With our heads bowed and eyes closed, if you're with us this Good Friday, and you want to be able to speak over your situation, glory. God's doing something glorious. If you want that eternal life, if you want what Jesus died for you to have, if you want heaven, if you want forgiveness, if you want salvation, I'm going to give an invitation now for you to get your heart right with God, to do what the thief on the cross did believing so you have the instant promise of salvation. I'm going to pray a prayer, and I'm going invite you to pray along with me. Because the Bible says if we confess our sins believing that Jesus was raised from the dead that we will be saved. The Bible never promises that tomorrow is the day of salvation or next week is the day of salvation or next Easter. You might be dead before any of those things come and so might I. Life is a vapor, and it's a gift. And if you sense the conviction of the Holy Spirit, realize what a precious and fleeting thing that is and respond to the goodness of God I'm going to pray out loud. I want you to pray out loud after me.

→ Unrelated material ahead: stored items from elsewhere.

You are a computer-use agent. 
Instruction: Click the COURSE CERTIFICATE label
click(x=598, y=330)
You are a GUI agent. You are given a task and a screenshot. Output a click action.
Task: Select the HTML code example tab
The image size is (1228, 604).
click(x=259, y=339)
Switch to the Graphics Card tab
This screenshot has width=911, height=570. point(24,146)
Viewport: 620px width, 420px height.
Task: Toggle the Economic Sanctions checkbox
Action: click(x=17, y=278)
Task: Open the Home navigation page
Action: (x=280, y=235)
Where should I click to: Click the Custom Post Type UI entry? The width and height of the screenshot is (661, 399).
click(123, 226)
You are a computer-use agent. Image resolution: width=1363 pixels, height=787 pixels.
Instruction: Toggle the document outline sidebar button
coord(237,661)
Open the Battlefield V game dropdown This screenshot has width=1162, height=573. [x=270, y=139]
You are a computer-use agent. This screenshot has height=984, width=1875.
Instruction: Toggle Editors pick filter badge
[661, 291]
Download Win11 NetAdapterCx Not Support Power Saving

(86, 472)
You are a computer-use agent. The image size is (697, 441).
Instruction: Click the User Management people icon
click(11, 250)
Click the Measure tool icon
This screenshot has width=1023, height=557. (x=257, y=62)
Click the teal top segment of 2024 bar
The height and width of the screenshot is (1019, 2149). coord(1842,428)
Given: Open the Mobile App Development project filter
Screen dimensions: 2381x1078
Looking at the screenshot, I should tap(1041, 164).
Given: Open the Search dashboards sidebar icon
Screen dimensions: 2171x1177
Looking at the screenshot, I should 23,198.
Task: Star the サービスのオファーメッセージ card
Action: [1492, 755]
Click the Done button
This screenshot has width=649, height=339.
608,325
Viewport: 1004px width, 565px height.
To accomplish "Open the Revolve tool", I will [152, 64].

I want you to say it with your lips so you're confessing it. But most importantly, mean it in your heart. God will hear you and heal you. Church family pray this with us. No one praying alone.
Dear, God. I can't fix myself. My sins have separated me from You. But I thank You that You did everything necessary to bridge that gap. I want everything You have for me, but that starts with forgiveness. So please forgive me. Come into my heart. Make it Your home. Give me Your Spirit, and help me to follow You. I thank you for new life. I give you mine in Jesus's name.